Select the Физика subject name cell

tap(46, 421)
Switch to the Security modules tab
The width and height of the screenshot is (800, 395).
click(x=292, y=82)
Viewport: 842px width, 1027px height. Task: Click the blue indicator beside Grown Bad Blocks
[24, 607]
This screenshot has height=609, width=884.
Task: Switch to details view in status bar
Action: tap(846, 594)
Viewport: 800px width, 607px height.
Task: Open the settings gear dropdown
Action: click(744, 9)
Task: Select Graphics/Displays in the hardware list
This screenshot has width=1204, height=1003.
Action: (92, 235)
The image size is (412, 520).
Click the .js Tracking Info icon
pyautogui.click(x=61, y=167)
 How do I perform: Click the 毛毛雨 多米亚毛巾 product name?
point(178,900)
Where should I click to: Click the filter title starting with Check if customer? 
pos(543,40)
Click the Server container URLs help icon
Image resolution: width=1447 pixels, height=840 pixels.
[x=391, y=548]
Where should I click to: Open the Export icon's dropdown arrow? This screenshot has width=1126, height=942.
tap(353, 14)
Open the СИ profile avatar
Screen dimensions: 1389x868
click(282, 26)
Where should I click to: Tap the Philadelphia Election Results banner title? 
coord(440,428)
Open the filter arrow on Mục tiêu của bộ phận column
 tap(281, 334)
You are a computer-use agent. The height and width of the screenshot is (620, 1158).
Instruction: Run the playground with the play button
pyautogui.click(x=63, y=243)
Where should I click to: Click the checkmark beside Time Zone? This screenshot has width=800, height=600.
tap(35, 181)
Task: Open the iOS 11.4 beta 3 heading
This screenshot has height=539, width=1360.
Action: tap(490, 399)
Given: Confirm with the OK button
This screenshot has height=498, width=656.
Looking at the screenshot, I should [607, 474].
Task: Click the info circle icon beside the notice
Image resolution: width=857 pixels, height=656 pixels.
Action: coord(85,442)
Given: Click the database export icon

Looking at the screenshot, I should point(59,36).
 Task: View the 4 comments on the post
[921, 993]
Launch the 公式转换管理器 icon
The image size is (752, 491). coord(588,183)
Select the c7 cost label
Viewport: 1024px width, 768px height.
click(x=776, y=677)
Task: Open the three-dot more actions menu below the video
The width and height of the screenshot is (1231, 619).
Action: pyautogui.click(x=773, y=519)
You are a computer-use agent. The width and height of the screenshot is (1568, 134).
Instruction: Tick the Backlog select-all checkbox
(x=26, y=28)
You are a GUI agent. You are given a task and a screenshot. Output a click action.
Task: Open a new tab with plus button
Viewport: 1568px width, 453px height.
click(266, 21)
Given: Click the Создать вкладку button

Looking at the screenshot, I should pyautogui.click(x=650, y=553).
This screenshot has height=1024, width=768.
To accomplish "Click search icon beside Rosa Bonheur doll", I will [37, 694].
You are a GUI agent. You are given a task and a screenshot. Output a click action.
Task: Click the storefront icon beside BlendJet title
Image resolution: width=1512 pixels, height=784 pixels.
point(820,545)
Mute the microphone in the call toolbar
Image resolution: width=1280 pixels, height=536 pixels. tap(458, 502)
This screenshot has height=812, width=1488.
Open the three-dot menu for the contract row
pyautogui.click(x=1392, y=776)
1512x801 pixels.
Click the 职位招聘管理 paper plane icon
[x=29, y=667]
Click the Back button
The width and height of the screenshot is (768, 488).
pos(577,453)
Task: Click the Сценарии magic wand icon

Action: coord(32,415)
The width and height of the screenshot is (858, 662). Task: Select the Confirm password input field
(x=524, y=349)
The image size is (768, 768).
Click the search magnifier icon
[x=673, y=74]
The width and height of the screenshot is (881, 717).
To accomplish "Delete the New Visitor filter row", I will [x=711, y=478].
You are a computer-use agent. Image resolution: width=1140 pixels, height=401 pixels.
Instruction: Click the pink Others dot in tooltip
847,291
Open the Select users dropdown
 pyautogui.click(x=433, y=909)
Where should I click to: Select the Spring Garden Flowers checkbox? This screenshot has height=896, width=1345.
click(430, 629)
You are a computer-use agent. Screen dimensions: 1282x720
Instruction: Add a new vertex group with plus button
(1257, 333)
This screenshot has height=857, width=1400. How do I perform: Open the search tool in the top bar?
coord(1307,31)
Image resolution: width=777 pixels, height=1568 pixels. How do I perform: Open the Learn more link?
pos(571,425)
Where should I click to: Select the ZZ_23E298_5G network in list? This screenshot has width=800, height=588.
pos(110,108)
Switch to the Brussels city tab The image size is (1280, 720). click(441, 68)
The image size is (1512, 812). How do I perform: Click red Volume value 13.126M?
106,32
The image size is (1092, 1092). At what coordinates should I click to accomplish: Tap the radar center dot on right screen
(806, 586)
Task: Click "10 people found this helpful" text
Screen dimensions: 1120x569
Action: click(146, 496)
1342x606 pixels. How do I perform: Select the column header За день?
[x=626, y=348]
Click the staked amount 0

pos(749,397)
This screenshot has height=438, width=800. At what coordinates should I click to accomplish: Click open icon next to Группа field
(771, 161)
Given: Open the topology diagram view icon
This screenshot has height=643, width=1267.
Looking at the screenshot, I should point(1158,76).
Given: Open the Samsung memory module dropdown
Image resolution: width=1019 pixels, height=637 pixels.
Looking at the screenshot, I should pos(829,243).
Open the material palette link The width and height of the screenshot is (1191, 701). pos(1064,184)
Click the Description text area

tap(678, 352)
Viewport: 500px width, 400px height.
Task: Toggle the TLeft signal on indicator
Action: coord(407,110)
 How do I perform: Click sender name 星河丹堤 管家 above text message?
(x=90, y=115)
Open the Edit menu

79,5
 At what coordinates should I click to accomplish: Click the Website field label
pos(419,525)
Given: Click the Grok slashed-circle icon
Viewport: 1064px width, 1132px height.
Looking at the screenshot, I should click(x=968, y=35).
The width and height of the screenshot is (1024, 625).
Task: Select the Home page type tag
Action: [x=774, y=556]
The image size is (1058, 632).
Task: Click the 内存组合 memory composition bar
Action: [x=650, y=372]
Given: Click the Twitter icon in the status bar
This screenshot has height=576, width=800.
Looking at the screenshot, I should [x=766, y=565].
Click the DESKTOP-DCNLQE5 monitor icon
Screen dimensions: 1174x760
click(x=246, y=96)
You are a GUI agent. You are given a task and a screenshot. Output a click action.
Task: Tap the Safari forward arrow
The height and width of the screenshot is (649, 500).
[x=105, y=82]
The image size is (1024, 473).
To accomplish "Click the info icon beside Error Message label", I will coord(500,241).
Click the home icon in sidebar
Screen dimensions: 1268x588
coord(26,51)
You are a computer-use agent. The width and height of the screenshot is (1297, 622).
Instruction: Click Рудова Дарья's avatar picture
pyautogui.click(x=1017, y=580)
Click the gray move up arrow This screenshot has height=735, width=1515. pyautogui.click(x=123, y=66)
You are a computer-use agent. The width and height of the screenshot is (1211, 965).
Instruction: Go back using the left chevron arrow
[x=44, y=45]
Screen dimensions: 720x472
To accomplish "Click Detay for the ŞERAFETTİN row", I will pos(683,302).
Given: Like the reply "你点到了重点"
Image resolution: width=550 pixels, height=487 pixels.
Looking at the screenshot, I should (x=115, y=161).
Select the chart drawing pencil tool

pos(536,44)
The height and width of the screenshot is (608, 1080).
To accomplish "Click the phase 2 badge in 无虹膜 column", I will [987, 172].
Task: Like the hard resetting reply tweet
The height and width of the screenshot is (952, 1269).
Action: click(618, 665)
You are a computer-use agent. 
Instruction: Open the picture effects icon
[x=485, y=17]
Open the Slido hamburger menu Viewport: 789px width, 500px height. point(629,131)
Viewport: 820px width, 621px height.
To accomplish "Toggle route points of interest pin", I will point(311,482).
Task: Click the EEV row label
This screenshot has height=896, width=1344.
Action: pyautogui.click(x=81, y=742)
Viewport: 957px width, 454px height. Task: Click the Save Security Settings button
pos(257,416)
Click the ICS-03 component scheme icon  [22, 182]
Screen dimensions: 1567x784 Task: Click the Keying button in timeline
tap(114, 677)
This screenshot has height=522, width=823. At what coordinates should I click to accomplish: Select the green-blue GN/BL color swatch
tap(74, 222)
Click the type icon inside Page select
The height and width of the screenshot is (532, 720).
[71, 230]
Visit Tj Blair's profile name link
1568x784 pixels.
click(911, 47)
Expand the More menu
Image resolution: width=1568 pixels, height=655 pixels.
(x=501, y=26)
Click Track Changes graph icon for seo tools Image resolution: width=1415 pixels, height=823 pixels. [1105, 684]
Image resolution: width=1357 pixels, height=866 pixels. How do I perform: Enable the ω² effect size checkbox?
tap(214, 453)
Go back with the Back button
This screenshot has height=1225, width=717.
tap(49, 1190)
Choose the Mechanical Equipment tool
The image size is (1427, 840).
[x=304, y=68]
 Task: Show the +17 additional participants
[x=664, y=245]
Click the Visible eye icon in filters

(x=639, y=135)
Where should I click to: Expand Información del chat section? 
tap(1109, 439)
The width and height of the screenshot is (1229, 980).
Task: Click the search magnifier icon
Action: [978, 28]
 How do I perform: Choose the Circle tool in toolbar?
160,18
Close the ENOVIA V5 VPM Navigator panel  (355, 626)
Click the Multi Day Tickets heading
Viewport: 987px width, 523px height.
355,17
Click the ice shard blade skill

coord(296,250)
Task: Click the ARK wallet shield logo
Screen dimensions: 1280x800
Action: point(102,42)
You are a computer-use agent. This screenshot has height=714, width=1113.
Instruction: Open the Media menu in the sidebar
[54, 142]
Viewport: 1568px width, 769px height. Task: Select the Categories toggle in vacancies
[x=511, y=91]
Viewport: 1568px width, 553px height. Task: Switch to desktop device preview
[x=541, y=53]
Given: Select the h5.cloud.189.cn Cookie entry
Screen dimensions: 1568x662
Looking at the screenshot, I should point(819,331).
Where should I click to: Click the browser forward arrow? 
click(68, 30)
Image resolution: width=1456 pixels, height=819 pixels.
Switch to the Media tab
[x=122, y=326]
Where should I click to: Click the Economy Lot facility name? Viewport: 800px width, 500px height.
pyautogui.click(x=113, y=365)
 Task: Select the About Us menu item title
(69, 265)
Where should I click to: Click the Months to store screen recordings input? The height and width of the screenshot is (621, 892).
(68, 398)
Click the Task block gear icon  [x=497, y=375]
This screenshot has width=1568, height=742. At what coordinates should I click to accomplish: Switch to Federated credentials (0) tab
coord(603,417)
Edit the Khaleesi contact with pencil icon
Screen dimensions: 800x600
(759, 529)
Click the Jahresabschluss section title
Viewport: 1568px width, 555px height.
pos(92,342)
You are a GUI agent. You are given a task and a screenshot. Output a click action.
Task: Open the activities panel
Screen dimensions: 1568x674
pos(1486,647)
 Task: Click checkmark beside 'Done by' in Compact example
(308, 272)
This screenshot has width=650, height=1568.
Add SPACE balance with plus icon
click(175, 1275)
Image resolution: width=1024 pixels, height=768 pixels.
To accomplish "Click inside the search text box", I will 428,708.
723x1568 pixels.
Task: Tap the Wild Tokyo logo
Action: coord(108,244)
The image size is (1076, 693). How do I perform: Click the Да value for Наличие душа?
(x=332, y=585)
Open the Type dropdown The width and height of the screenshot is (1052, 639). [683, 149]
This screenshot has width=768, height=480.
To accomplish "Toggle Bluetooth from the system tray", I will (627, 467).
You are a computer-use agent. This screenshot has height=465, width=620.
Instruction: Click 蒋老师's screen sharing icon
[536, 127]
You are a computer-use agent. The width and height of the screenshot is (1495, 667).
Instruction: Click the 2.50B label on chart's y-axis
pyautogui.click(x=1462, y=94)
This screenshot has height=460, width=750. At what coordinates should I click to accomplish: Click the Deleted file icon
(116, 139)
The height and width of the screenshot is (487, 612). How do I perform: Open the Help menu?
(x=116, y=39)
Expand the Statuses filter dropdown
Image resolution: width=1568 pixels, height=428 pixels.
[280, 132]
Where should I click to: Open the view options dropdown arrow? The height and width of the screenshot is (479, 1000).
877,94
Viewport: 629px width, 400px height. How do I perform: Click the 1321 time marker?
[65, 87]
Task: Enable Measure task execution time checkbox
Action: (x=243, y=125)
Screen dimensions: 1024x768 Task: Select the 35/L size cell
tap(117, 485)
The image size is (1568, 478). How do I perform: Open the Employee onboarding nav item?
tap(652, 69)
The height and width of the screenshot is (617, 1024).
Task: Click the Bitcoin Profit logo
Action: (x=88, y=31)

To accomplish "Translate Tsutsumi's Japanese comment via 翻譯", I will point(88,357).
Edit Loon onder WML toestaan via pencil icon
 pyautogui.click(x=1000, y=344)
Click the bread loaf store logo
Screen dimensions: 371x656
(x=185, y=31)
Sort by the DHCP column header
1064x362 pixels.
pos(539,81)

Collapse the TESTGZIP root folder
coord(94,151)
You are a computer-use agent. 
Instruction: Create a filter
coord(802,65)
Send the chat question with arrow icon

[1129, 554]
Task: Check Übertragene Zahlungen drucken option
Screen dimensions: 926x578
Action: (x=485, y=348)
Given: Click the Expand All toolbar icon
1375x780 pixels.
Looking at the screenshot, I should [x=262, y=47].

Exercise aim:
In the listing above, locate the line containing "Where should I click to: Click the checkmark" and the line containing "Given: Confirm with the OK button". Extract those two lines and every line between them, exactly as written, and only those.

Response area:
Where should I click to: Click the checkmark beside Time Zone? This screenshot has width=800, height=600.
tap(35, 181)
Task: Open the iOS 11.4 beta 3 heading
This screenshot has height=539, width=1360.
Action: tap(490, 399)
Given: Confirm with the OK button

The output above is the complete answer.